表3 乳酸菌菌株对不同致病菌的抑制效果Table 3 Inhibitory effects of lactic acid bacteria strains on different pathogenic bacteria 单位：mm

2.7 乳酸菌菌株耐药试验

乳酸菌对抗生素的敏感性是评估潜在益生菌安全性的重要指标[28]，因为它们可能使宿主含有抗生素耐药基因，并可横向传播给病原体[29]。研究均表明，乳酸菌对不同抗生素的敏感性因菌种而异，且不同菌种之间的敏感性相差可达数倍[30-31]。根据CLSI 的药敏试验标准[32]对乳酸菌菌株进行敏感性试验，结果如表4 所示，乳酸菌对氨基糖苷类药物普遍耐药，所有分离菌株对庆大霉素、丁胺卡那霉素均具有耐药性，对红霉素、青霉素、氯霉素、氨苄西林、头孢唑啉敏感。
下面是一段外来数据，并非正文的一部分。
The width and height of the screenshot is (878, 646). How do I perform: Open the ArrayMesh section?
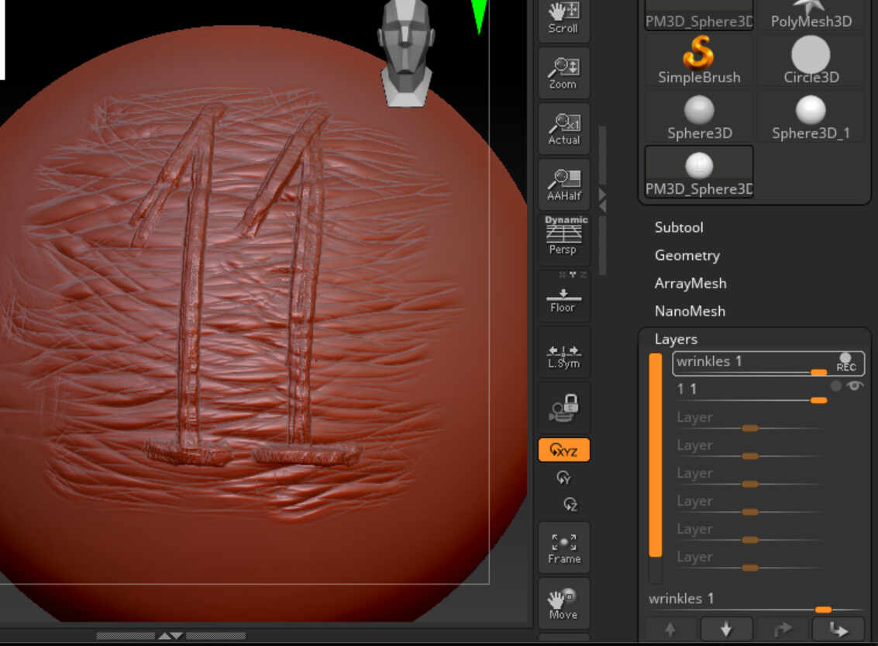pyautogui.click(x=690, y=283)
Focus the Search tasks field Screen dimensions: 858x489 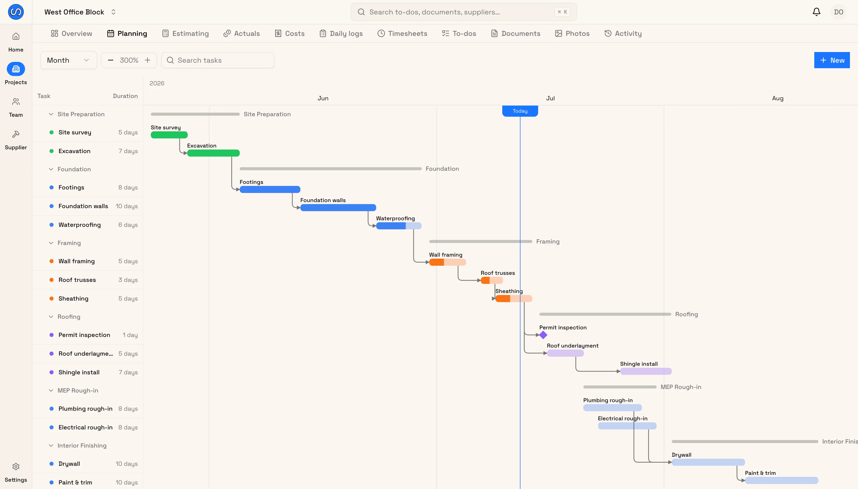click(218, 60)
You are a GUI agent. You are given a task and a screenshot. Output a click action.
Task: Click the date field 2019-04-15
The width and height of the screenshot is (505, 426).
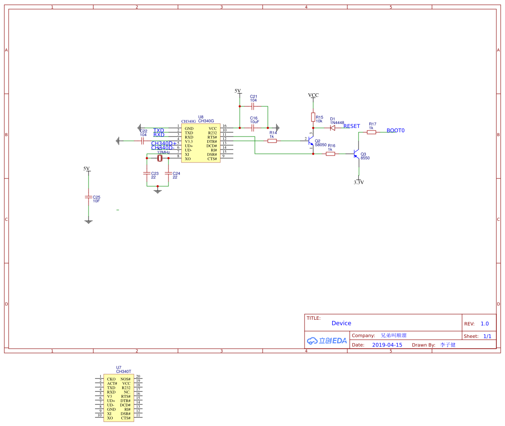tap(387, 345)
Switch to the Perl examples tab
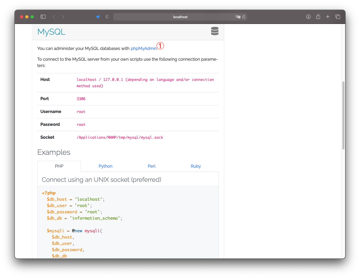The height and width of the screenshot is (278, 360). (152, 166)
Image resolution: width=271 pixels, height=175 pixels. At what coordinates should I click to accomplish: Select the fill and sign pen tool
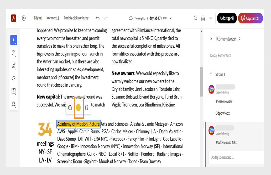pyautogui.click(x=14, y=104)
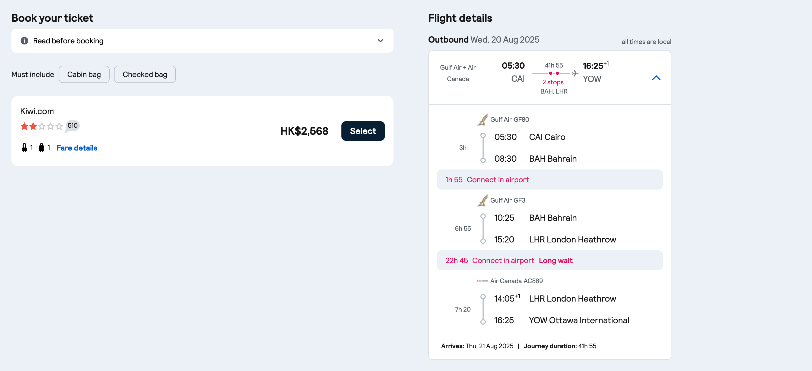Select the HK$2,568 Kiwi.com fare
This screenshot has width=812, height=371.
point(363,131)
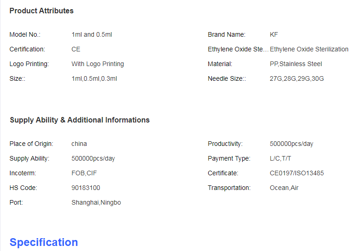
Task: Select the Incoterm value FOB,CIF
Action: pyautogui.click(x=84, y=173)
表4 乳酸菌菌株对不同抗生素的敏感性Table 4 Sensitivities of lactic acid bacteria strains to different antibiotics

3 结论

从新疆地区农家自然发酵泡菜中共分离筛选出5 株性能优良的乳酸菌，经形态学分析和生理生化试验并结合16S rRNA 分子鉴定为3 株Lactobacillus plantarum、1 株Lactobacillus rhamnosus、1 株Weissellaparamesenteroides，并对其进行了益生性能评价试验。结果表明：在pH 2.5 条件下R2 菌株的生长较弱，在1 g/L 和2 g/L 的胆盐浓度下生长一般，在3 g/L 浓度下无法生长，但其余4 株菌株R53、R62、R63 和R73耐酸和耐胆盐能力相对较好，甚至对pH 2.5 及3 g/L牛胆盐的严苛条件也具有一定耐受性；植物乳杆菌R62 和R63 生长速度最快，R73 次之，而鼠李糖乳杆菌R53 与类肠膜魏斯氏菌R2 最差；在NaCl 浓度为4%时所有菌株均具有较强的生长能力；在pH 为3.0的模拟胃液中培养2 h 菌株存活率仍达90%以上，在pH 为8.0 的模拟肠液中培养6 h 存活率仍保留77%以上。益生菌最重要的特性之一是产生短链脂肪酸和细菌素等化合物从而提高对病原体的抗菌活性，对大肠杆菌、金黄色葡萄球菌、鼠伤寒沙门氏菌和单核细胞增生李斯特菌的抑制作用进行试验，结果表明R53、R62、R63 菌株的发酵上清液对4 种致病菌都有抑制作用，R2 菌株对金黄色葡萄球菌和单核细胞增生李斯特菌无抑制作用，R73 菌株对金黄色葡萄球菌无抑制作用。此外对常见的10 种抗生素（青霉素、氨苄青霉素、头孢唑林、丁胺卡那、庆大霉素、红霉素、复方新诺明、氯霉素）的敏感性研究发现，所有菌株对红霉素、青霉素、氯霉素、氨苄西林、头孢唑啉均敏感，对人体健康不存在潜在威胁，但对其他抗生素均有不同程度的耐药性，其中对诺氟沙星和环丙沙星耐药性一般，对丁胺卡那和庆大霉素耐药性较高。